Social Security can use its trust funds to keep up with scheduled benefit payments until they're out of money. The program's Trustees' latest estimate shows Social Security's trust funds, if combined, running out in 2034, at which point 81% of benefits would be payable. That mean seniors could be looking at an almost 20% cut.
Although lawmakers have some options for preventing Social Security cuts, there's no guarantee they'll be able to do that. Your best bet, therefore, is to save as well as you can for retirement so you have a means of supplementing your monthly Social Security checks.
It's in lawmakers' best interest to prevent Social Security cuts, which could otherwise spur a massive poverty crisis among retirees. And one option they have for avoiding a broad reduction in benefits is to raise full retirement age, which is when you can collect Social Security without a reduction.

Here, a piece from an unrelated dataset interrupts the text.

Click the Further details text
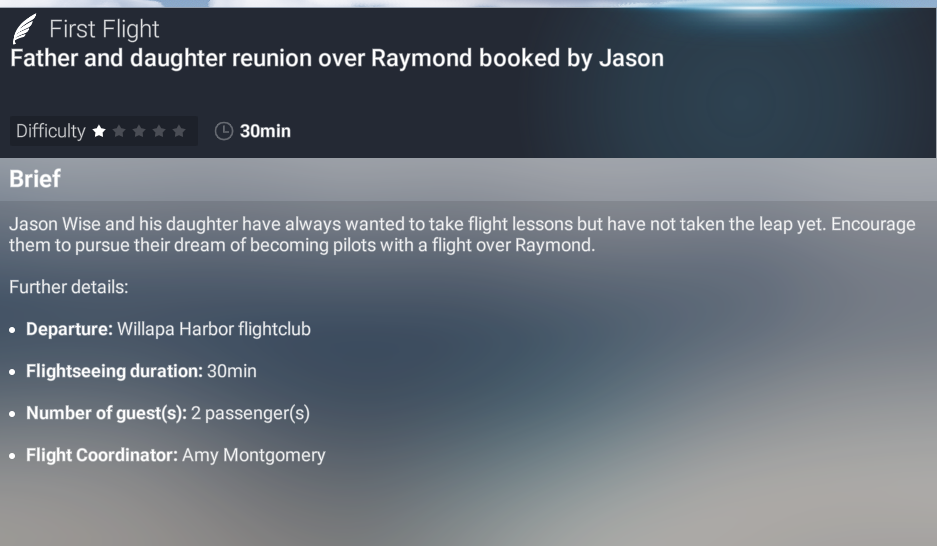The height and width of the screenshot is (546, 937). point(69,287)
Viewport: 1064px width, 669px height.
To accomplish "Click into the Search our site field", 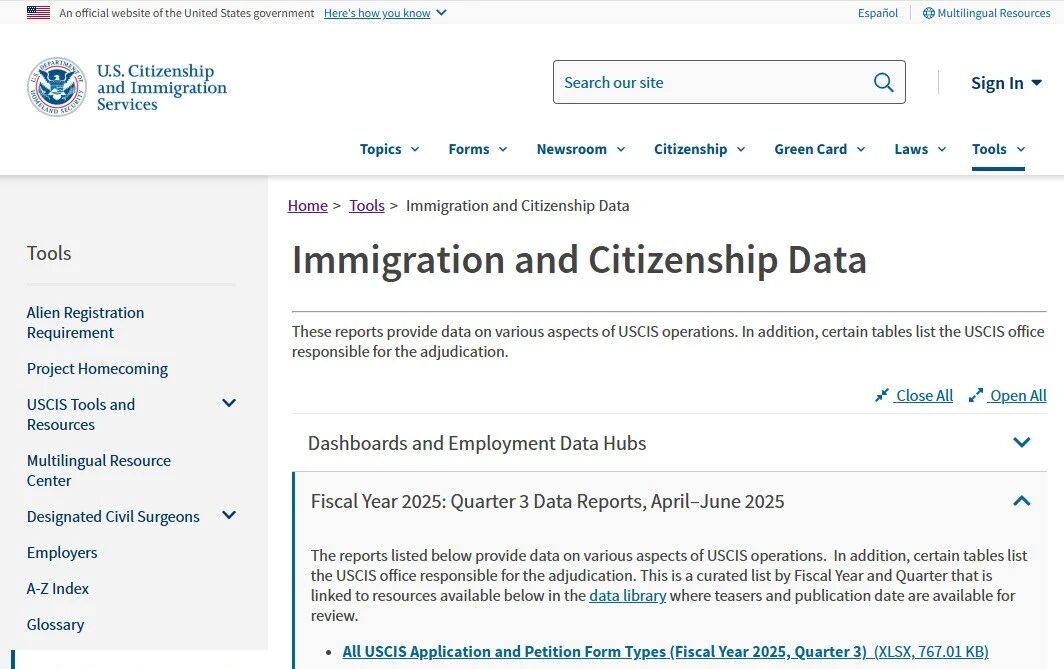I will coord(710,83).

Full retirement age is 67 for anyone born in 1960 or later. Some lawmakers propose raising it to 68 or 69 to lessen the strain on Social Security as older workers retire and file benefit claims in the coming years.
The problem, though, is that raising full retirement age could effectively sentence countless workers to a longer career than they want, since many people can't afford the reduction in Social Security that comes with filing early. You may want to ramp up your savings efforts sooner rather than later in case full retirement age changes and you're forced to accept less Social Security because you don't want to work beyond age 67.
Social Security benefits are eligible for an automatic cost-of-living adjustment (COLA) each year. The purpose of COLAs is to help beneficiaries keep up with their expenses when inflation makes them rise.
The problem, though, is that COLAs have historically done a poor job of keeping up with inflation in practice. So some advocates have been calling for a change in the way they're calculated.
Currently, COLAs are based on the Consumer Price Index for Urban Wage Earners and Clerical Workers. But some advocates would prefer that those COLAs be based on an index that measures senior-specific costs.
If this change comes through, it could result in larger and more effective Social Security COLAs. But it's also, unfortunately, not something to count on. So the best bet, once again, is to save as well as you can for retirement so you're able to supplement your Social Security and keep up with rising expenses.
Even though Social Security has been around for a very long time, the program could shift in the coming years. It's a good idea to keep these changes on your radar with the understanding that none are a given. That could help you approach retirement feeling better prepared.